Your goal: Continue the email about East Asian EM DASH positioning and the 'locl' font feature, starting right after its last sentence.

Source document:
%%

[css3-fonts] Language-specific display and 'locl' feature (was RE: [css3-writing-modes] The original issues of font-dependent glyph orientation

This is a separate issue from glyph orientation so I'm changing subject. I'm not sure if this should belong to fonts or linebox though.

Taro is talking about yet another issue in EM DASH for East Asians. EM DASH in Latin scripts are designed to match to the center of x-height, while East Asians need it match to the center of em box. It's been a long standing issue for East Asian font designers. Some font designers chose to use Latin-positioned EM DASH for U+2014 even in East Asian fonts, which might be one of the reasons East Asian EM DASH was mapped to U+2015 in some platforms.

His idea is to use 'locl' GSUB/GPOS feature[1] to adjust glyphs and positions. Is this supported in CSS3 Fonts?

%%

Supplied entries:
%%

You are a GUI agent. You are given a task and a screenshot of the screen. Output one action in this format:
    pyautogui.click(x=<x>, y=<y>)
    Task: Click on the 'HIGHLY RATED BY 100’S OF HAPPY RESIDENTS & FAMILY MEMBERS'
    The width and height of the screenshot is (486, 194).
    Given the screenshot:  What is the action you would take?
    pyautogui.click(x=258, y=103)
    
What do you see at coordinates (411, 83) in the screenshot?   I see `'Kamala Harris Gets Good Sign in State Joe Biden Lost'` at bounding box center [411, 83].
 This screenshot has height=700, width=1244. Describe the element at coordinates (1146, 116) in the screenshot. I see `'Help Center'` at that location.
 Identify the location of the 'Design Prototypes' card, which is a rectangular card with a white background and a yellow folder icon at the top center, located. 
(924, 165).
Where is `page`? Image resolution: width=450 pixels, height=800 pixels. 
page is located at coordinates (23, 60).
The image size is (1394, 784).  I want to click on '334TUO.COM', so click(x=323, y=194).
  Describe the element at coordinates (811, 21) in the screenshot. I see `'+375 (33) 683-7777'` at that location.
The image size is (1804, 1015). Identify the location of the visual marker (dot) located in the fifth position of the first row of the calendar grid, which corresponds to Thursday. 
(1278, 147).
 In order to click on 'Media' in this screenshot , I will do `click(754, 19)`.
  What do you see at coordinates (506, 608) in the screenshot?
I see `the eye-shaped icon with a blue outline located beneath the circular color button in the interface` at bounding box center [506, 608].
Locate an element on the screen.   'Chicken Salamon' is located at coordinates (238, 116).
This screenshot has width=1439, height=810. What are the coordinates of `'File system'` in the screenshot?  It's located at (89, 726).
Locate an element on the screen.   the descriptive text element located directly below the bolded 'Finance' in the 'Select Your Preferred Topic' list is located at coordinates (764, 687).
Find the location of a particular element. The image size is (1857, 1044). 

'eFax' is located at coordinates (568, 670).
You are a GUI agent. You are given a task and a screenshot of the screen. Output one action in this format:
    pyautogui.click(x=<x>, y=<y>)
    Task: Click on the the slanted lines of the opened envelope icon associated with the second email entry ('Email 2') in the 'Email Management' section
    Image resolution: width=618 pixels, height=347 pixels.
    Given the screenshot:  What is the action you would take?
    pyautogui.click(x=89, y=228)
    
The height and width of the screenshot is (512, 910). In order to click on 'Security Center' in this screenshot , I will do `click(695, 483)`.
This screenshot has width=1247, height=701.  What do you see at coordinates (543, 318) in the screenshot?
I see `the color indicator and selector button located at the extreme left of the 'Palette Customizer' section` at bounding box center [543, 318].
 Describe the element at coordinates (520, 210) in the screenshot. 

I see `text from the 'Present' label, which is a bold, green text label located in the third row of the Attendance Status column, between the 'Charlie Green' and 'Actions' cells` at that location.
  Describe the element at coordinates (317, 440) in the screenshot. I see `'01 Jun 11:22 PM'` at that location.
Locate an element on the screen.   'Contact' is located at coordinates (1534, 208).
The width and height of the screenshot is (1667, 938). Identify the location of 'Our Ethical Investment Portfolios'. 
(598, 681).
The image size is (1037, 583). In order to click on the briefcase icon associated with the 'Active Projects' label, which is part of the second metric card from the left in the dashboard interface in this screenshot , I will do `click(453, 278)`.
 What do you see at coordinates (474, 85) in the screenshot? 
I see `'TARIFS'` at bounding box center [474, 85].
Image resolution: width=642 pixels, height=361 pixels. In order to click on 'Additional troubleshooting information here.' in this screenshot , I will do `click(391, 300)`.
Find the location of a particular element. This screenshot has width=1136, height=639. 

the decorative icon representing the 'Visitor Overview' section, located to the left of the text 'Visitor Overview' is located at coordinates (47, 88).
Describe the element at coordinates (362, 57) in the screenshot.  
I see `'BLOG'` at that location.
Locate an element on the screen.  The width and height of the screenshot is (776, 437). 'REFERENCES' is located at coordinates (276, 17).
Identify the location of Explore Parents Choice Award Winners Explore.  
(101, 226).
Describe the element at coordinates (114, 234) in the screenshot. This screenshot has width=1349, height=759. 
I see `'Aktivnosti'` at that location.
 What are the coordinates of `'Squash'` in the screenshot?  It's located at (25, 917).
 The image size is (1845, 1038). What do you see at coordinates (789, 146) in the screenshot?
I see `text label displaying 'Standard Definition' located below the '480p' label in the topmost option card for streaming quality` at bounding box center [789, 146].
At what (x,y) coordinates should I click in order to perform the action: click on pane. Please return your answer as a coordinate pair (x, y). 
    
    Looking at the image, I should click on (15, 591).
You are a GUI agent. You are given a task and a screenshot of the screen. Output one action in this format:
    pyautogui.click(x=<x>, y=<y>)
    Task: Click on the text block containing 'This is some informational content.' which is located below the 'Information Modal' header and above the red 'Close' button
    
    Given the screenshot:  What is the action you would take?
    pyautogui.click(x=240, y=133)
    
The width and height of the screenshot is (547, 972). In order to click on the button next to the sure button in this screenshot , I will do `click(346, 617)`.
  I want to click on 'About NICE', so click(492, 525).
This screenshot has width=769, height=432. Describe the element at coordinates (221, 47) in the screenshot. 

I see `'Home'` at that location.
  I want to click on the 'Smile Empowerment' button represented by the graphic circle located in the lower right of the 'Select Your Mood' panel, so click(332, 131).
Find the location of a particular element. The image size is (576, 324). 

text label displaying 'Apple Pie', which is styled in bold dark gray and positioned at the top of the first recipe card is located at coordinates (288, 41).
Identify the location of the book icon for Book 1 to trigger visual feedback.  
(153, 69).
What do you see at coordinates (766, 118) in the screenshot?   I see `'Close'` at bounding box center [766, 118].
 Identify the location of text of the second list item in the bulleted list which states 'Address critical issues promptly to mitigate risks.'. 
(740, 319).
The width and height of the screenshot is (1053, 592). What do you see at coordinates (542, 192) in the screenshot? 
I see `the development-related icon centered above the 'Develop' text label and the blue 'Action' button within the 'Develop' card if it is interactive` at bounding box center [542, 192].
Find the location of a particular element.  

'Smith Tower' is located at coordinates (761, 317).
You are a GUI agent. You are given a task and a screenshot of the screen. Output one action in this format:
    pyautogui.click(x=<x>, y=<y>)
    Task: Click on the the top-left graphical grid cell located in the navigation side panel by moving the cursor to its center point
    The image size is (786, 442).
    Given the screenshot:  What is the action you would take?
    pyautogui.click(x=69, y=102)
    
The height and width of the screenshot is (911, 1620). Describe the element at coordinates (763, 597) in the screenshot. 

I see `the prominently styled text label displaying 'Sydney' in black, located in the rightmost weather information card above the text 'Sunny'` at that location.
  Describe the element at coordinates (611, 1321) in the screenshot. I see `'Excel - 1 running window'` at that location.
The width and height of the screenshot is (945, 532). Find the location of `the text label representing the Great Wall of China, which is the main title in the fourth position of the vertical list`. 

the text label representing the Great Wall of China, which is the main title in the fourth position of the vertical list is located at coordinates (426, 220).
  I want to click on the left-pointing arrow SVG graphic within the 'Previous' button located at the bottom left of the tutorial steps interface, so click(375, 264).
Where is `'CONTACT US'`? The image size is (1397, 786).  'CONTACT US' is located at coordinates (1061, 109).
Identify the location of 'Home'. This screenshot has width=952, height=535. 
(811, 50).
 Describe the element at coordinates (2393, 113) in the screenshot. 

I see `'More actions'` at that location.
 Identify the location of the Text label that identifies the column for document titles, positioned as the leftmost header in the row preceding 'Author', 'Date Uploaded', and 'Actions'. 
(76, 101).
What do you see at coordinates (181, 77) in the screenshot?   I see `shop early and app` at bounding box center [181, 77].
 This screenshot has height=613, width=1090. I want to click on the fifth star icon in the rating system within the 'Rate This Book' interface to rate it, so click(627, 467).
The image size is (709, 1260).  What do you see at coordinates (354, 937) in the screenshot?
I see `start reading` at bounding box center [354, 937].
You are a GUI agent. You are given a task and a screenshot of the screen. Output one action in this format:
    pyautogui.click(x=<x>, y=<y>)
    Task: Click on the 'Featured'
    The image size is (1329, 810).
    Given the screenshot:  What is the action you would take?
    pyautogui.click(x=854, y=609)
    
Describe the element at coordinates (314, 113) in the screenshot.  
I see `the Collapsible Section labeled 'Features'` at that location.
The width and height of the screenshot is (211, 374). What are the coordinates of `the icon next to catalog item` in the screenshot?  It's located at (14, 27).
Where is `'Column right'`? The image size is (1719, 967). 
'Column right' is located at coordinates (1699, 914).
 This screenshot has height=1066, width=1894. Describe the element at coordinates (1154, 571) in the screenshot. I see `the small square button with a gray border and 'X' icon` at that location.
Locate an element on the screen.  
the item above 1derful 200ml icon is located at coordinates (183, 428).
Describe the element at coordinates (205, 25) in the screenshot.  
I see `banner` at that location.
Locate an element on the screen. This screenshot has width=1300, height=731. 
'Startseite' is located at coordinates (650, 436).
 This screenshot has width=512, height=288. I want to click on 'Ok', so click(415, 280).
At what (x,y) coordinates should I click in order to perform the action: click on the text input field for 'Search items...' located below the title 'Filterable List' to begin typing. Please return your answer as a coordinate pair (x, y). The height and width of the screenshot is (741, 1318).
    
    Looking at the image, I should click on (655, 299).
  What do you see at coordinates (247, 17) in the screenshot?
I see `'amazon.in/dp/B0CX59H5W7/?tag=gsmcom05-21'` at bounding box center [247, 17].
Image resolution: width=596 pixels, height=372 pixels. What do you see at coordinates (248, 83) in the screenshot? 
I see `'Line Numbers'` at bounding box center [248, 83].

%%

Exercise response:
The current spec has "Language-specific display"[2], but I can't understand which part of OpenType the 'lang' attribute should be used. Is this only applied to select lookups from features, or does it include 'locl' feature?

By "select lookup" I mean picking up appropriate lookup table from TrueType/OpenType format as in page 11 of [3]. I guess it's talking about this, am I correct?

[1] http://www.microsoft.com/typography/otspec/features_ko.htm#locl
[2] http://dev.w3.org/csswg/css3-fonts/#language-specific-support
[3] http://hackipedia.org/File%20formats/TrueType/v2.00%20OpenType/ttoch02.doc.pdf

Regards,
Koji

-----Original Message-----
From: Taro Yamamoto [mailto:tyamamot@adobe.com] 
Sent: Thursday, September 29, 2011 5:00 PM
To: Koji Ishii; www-style@w3.org
Subject: RE: [css3-writing-modes] The original issues of font-dependent glyph orientation

Ishii-san,

> I talked with Taro Yamamoto today and we found an interesting case for 
> 2nd issue.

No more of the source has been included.